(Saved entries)
━━━━━━━━━━━━━━━━

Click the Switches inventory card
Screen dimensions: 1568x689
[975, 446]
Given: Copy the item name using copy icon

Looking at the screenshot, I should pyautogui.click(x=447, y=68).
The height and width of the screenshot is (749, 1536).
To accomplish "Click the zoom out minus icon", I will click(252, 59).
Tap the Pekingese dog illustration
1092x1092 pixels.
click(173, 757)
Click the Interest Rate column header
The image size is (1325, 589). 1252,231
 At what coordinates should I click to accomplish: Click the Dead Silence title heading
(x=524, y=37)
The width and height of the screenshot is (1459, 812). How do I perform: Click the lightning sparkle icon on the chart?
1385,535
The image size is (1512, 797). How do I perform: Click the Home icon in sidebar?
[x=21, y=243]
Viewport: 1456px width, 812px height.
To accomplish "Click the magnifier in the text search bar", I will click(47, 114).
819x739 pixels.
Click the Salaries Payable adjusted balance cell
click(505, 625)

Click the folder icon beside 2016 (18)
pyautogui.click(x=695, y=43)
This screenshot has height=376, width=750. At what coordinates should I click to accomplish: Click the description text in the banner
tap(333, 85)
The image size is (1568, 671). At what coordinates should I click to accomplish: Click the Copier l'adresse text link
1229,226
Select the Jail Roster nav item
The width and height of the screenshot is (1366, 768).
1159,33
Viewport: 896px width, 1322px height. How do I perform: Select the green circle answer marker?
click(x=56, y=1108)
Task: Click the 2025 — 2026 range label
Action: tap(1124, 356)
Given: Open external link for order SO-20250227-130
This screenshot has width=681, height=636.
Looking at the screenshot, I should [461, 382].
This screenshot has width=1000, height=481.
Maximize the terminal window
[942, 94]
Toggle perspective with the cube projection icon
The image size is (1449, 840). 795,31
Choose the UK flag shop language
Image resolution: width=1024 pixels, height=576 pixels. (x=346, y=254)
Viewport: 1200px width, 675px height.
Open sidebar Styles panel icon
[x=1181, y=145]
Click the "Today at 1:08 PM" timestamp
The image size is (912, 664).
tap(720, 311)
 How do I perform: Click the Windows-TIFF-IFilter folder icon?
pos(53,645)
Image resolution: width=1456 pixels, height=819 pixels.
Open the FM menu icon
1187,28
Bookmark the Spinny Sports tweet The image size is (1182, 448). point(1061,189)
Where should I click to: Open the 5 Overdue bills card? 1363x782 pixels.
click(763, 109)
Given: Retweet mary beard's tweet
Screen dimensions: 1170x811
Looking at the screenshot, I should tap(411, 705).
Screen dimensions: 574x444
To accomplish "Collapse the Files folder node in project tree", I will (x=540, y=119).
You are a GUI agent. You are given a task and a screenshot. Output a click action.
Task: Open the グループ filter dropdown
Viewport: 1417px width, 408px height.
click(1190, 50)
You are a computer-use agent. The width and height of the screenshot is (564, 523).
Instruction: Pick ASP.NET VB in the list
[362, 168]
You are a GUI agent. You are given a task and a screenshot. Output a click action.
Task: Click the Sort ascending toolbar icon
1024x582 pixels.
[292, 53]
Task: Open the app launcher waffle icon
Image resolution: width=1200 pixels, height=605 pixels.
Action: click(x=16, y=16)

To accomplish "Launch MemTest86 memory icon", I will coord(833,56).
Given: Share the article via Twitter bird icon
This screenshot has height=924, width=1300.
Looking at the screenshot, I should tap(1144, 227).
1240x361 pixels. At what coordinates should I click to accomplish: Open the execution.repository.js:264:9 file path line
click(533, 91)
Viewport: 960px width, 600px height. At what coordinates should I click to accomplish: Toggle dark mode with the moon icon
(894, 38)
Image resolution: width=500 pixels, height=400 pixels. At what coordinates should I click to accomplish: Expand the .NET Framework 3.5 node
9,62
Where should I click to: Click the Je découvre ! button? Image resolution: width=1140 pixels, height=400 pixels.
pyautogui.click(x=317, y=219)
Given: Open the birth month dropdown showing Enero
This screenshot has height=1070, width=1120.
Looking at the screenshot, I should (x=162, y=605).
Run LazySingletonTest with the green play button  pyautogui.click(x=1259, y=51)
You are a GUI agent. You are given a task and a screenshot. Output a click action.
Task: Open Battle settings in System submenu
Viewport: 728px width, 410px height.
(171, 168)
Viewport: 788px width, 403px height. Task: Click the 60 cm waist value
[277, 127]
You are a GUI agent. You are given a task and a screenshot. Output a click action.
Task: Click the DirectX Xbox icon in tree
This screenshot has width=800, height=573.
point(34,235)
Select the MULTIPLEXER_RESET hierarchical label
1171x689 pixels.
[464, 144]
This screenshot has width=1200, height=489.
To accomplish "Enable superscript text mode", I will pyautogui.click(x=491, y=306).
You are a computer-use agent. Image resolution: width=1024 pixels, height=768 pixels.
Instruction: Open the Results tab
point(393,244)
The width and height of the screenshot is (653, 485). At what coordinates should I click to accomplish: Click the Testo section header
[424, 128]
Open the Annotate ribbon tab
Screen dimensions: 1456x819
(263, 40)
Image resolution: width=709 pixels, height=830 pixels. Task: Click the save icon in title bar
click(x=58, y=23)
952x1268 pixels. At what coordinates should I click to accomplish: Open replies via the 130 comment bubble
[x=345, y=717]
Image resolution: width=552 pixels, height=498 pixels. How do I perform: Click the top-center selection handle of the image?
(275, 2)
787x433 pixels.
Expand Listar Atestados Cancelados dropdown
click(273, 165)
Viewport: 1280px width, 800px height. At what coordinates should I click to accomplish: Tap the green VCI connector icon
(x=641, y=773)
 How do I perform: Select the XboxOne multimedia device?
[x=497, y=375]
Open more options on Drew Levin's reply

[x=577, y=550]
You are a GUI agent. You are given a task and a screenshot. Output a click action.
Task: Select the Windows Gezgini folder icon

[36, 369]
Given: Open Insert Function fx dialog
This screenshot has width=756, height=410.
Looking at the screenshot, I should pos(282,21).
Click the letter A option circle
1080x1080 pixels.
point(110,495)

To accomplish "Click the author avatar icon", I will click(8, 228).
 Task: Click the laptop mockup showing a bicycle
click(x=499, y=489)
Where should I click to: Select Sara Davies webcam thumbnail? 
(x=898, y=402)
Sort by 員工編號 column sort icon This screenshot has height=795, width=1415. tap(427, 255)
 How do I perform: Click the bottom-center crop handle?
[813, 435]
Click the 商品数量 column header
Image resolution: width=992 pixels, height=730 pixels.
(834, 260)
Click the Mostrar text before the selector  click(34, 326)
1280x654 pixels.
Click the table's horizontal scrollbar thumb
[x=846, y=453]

━━━━━━━━━━━━━━━━

Make a list of all lines in the data that contain "Sort".

Task: Click the Sort ascending toolbar icon
Sort by 員工編號 column sort icon This screenshot has height=795, width=1415. tap(427, 255)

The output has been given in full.